_Excerpted records:_
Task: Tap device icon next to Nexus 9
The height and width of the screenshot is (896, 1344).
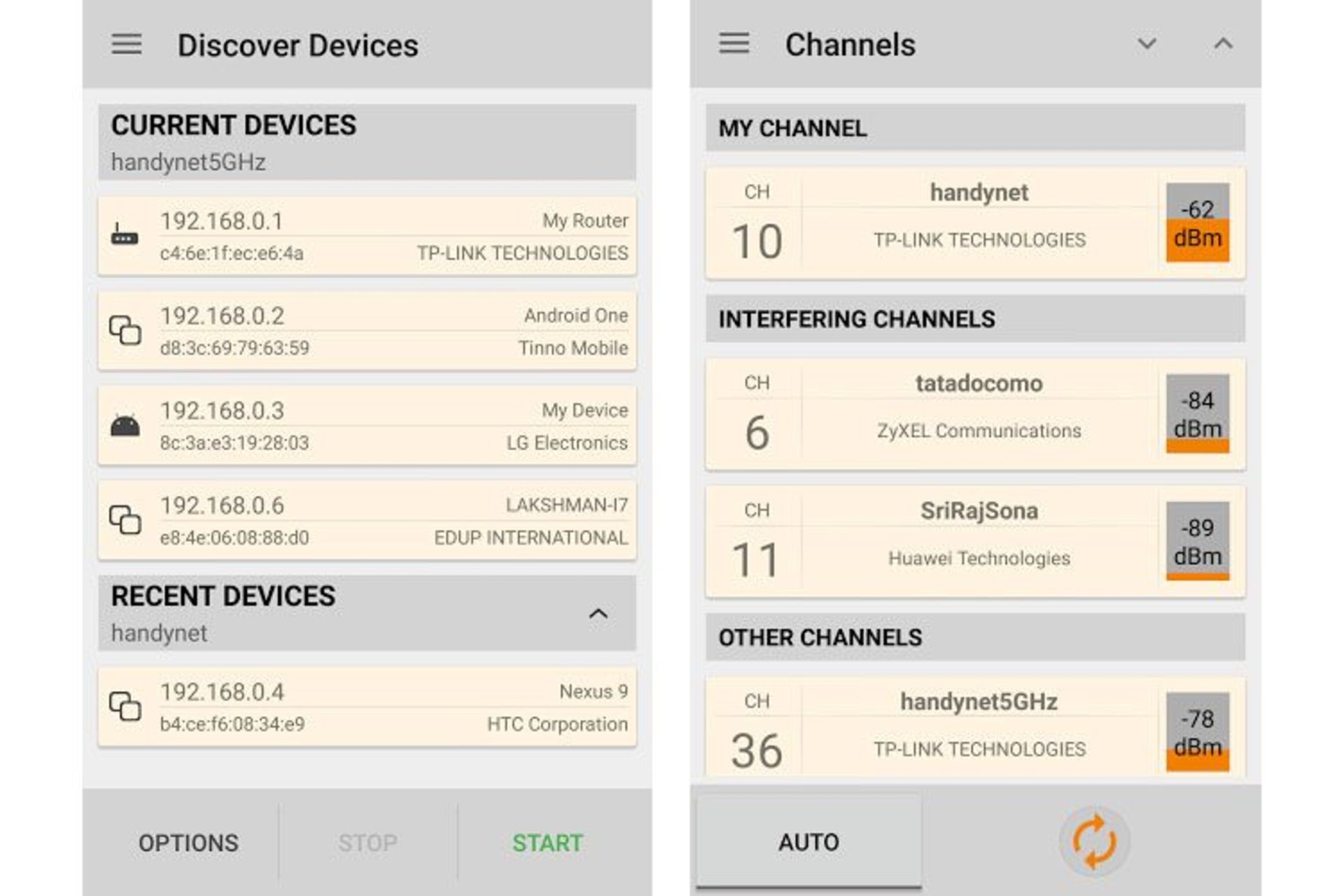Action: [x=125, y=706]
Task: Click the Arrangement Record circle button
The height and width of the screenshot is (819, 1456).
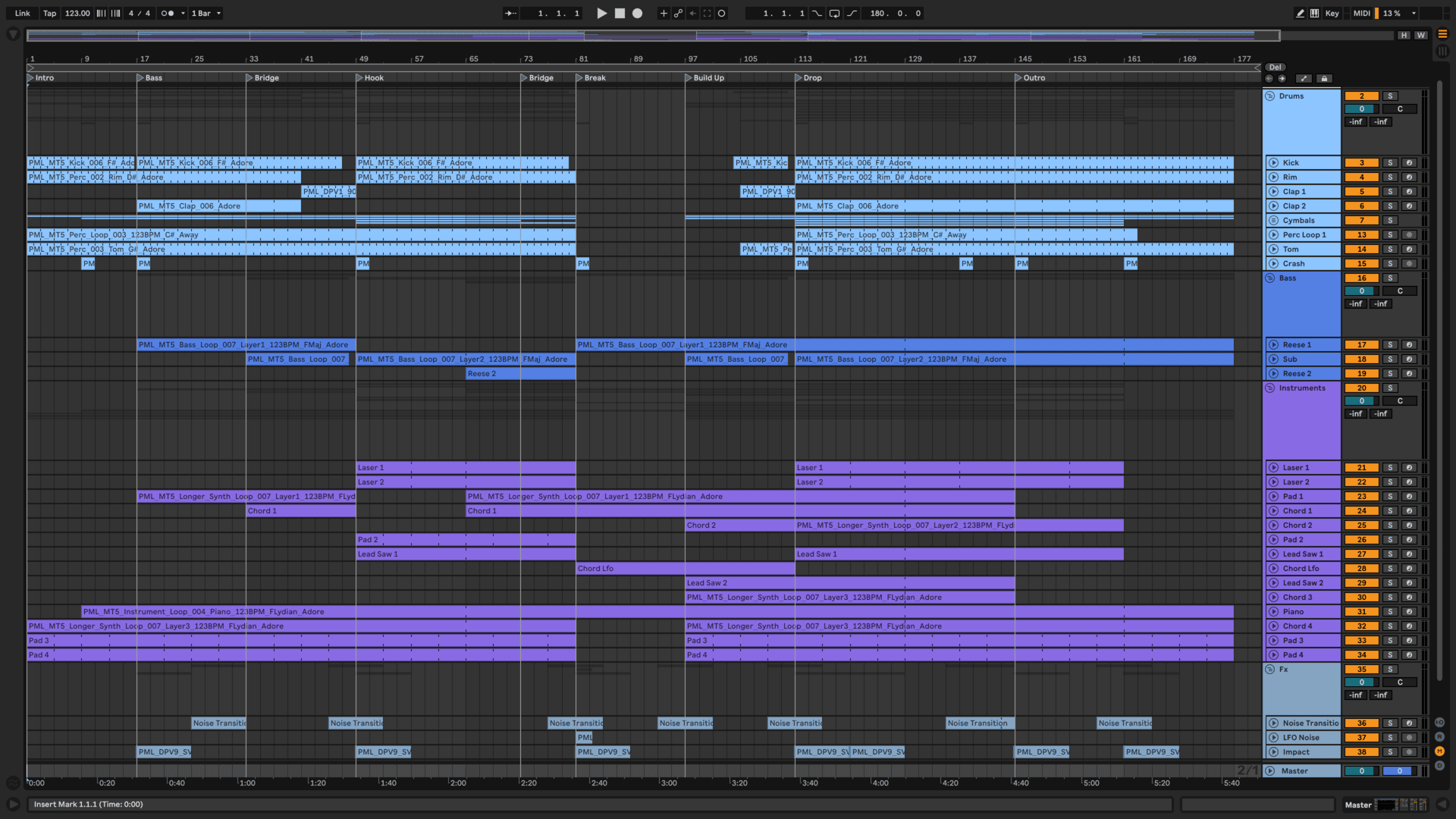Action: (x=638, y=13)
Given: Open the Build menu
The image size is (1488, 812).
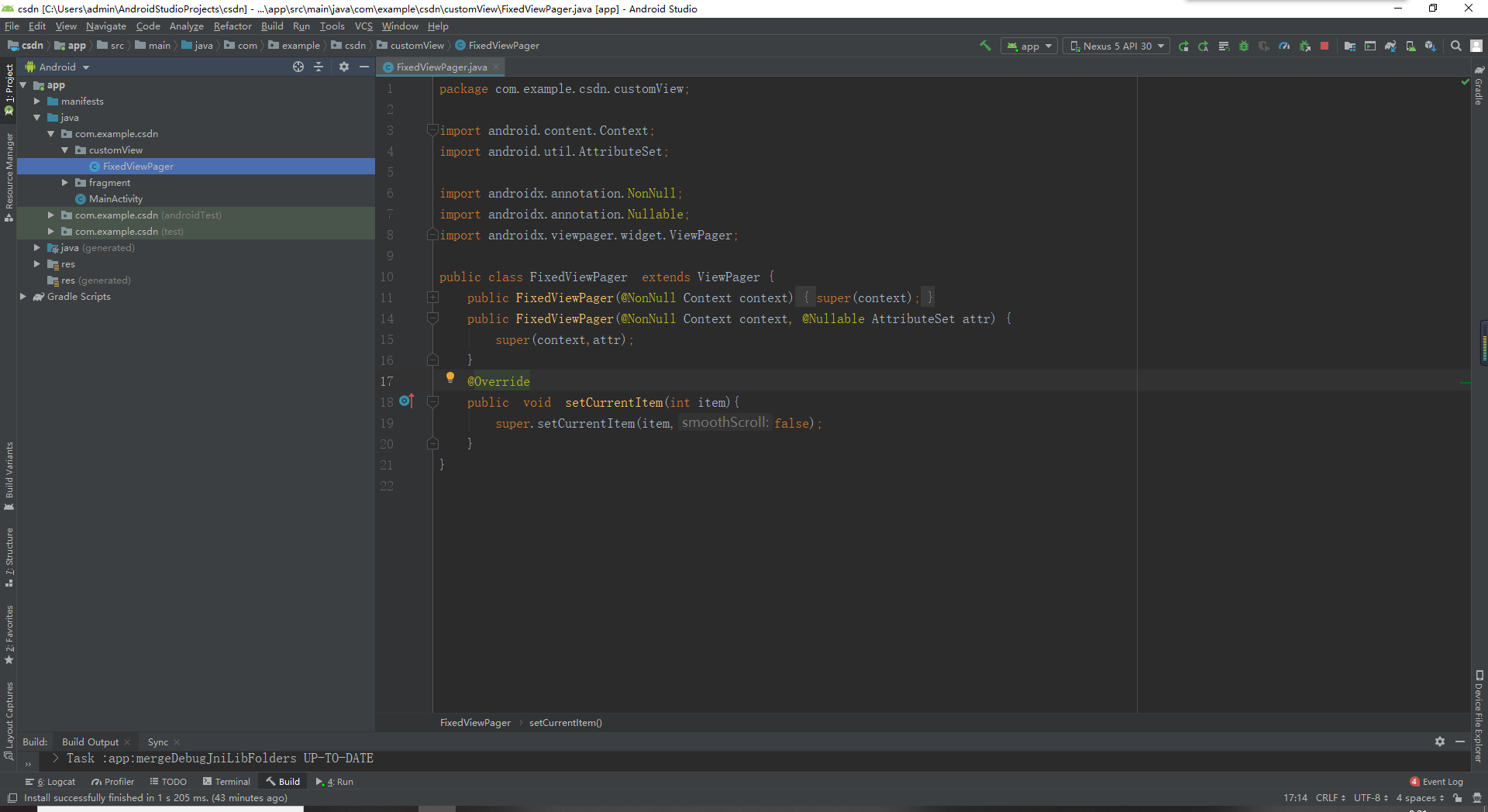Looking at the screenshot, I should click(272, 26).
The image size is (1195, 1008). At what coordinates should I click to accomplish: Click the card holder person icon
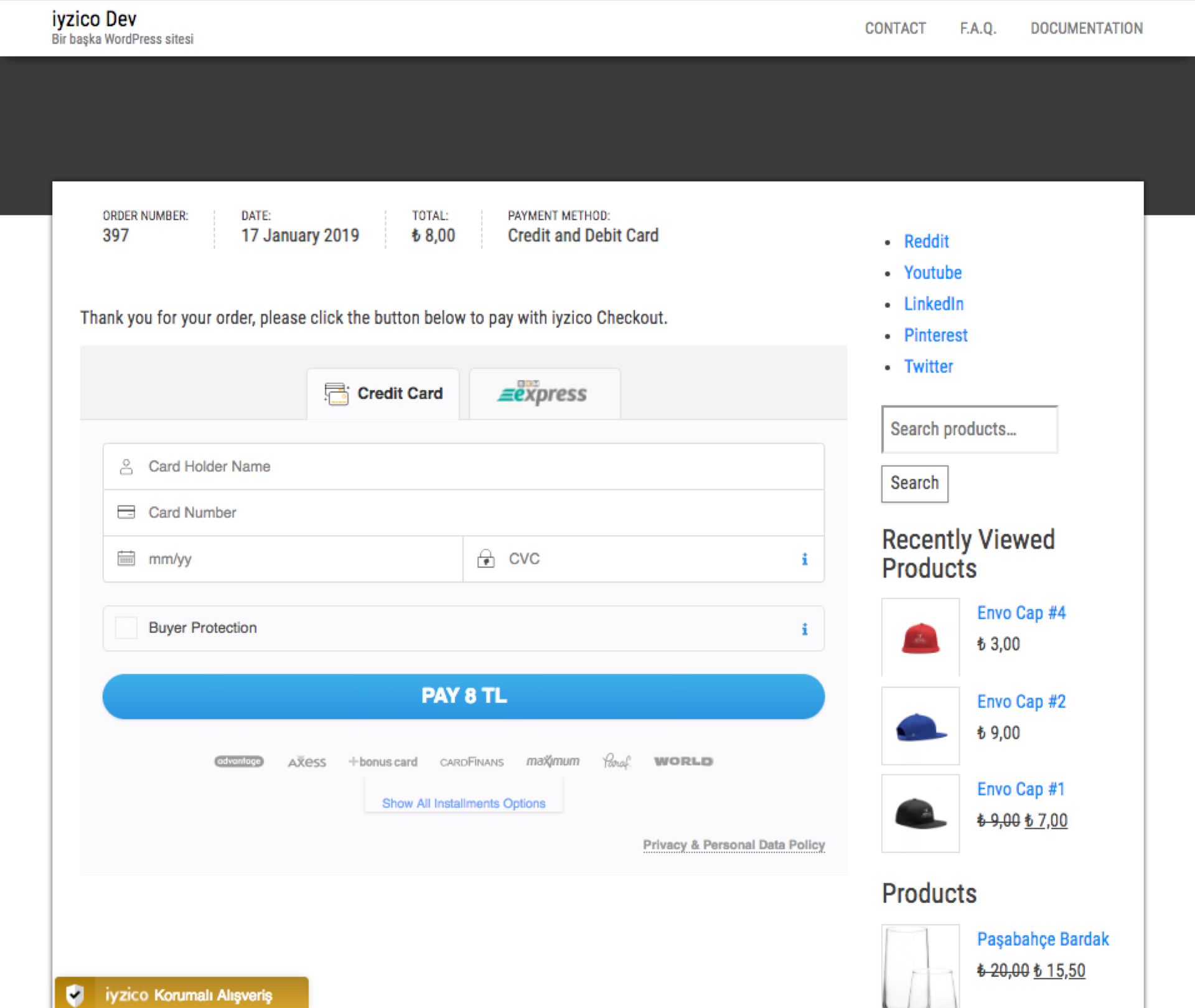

_Work item:_
Copy out each line of the entries above that holds "Task".

_Response for this exercise:_
Task: Tap device icon next to Nexus 9
Task: Click the Arrangement Record circle button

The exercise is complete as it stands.